Self-concept is the whole sum of beliefs that people have about themselves. The self-concept is composed of cognitive aspects called self-schemas—beliefs people hold about themselves that guide the processing of self-referential information. For example, an athlete at a university would have multiple selves that would process different information pertinent to each self: the student would be oneself, who would process information pertinent to a student (taking notes in class, completing a homework assignment, etc.); the athlete would be the self who processes information about things related to being an athlete. These selves are part of one's identity, and the self-referential information is that which relies on the appropriate self to process and react to it.

There are many theories on the perception of our own behavior. Leon Festinger's 1954 social comparison theory posits that people evaluate their abilities and opinions by comparing themselves to others when they are uncertain about their own abilities and opinions. Daryl Bem's 1972 self-perception theory claims that when internal cues are difficult to interpret, people gain self-insight by observing their own behavior.

=== Social influence ===

Social influence is an overarching term that refers to the persuasive effects people have on one another. It is seen as a fundamental concept in social psychology. The study of it overlaps considerably with research on attitudes and persuasion. The three main areas of social influence include conformity, compliance, and obedience. Social influence is also closely related to the study of group dynamics, as most effects of influence are strongest within social groups.
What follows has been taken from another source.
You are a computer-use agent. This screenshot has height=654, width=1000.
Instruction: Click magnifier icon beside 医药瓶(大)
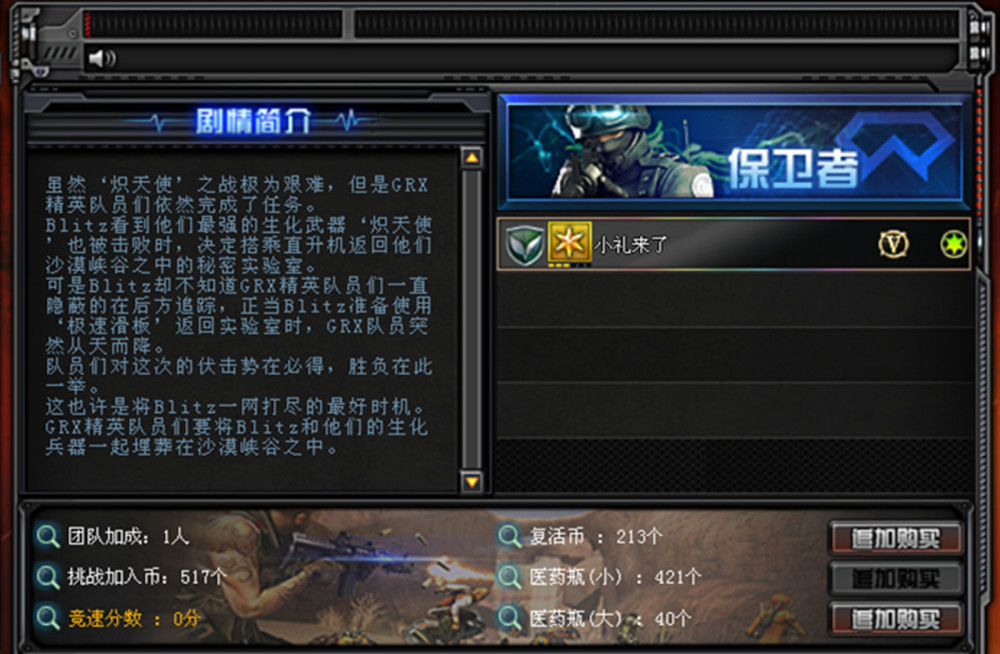509,618
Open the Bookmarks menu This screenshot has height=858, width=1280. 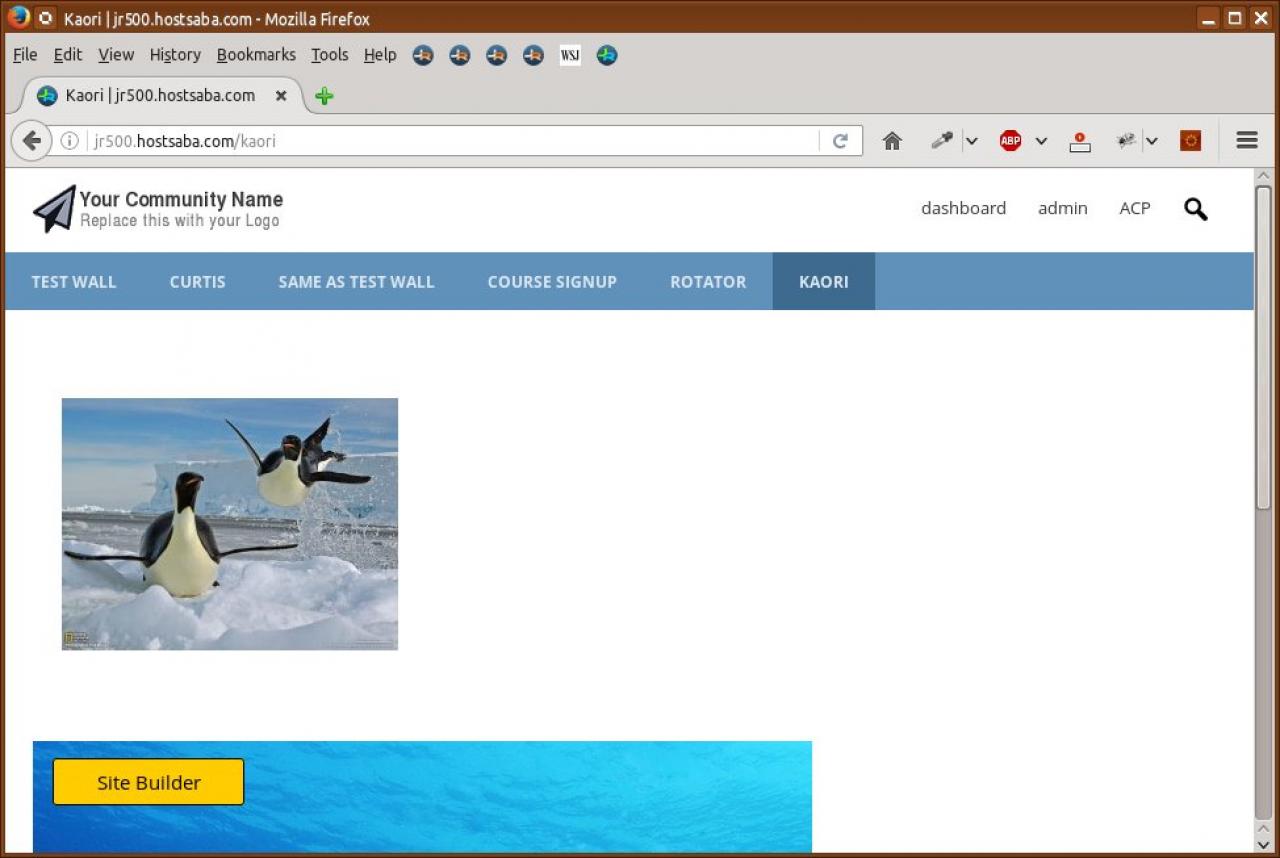[256, 55]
The first major area of social influence is conformity. Conformity is defined as the tendency to act or think like other members of a group. The identity of members within a group (i.e., status), similarity, expertise, as well as cohesion, prior commitment, and accountability to the group, help determine an individual's level of conformity. Two types of social influences often drive conformity: informational social influence, which involves conforming to gain accurate information, and normative social influence, which involves conforming to be accepted or liked by the group. Individual variations among group members play a key role in the dynamic of how willing people will be to conform. Conformity is usually viewed as a negative tendency in American culture, but a certain amount of conformity is adaptive in some situations, as is nonconformity in other situations.
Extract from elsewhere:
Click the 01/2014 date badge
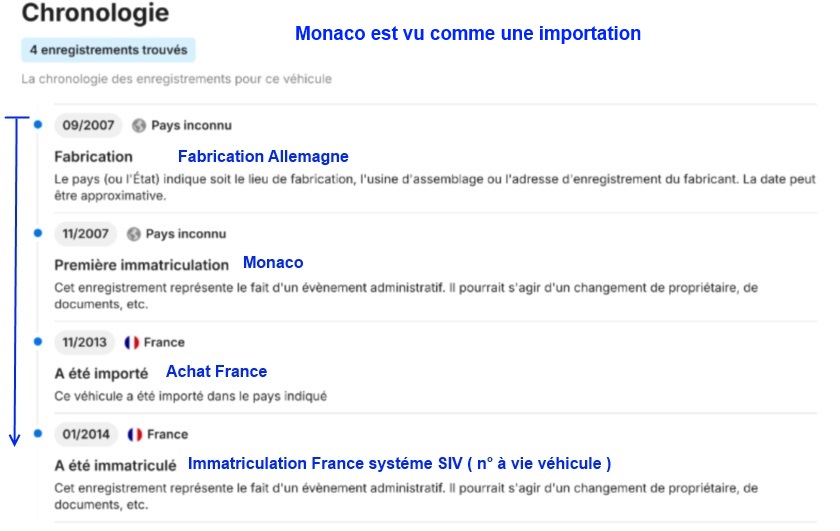Viewport: 840px width, 531px height. click(87, 435)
The second major area of social influence research is compliance, which refers to any change in behavior that is due to a request or suggestion from another person. Two common compliance strategies are 'foot-in-the-door,' which involves getting a person to agree to a small request to increase the likelihood of agreeing to a larger one, and 'door-in-the-face,' which involves making a large request that is likely to be refused to make a subsequent smaller request more likely to be accepted. The foot-in-the-door technique is a compliance method in which the persuader requests a small favor and then follows up with a larger one (e.g., asking for the time and then asking for $10). A related trick is the bait and switch, a disingenuous sales strategy that entices potential customers with advertisements for low-priced items that turn out to be unavailable, to sell a more expensive item.

The third major form of social influence is obedience, a change in behavior resulting from a direct order or command from another person. Obedience as a form of compliance was dramatically highlighted by the Milgram study, in which people were willing to administer electric shocks to a person in distress at a researcher's command.

An unusual kind of social influence is the self-fulfilling prophecy. This is a prediction that, by being made, causes itself to become true. For example, in the financial sector, if it is widely believed that a crash is imminent, investors may lose confidence, sell most of their stocks, and thus trigger a crash. Similarly, people may expect hostility in others and induce this hostility through their own behavior.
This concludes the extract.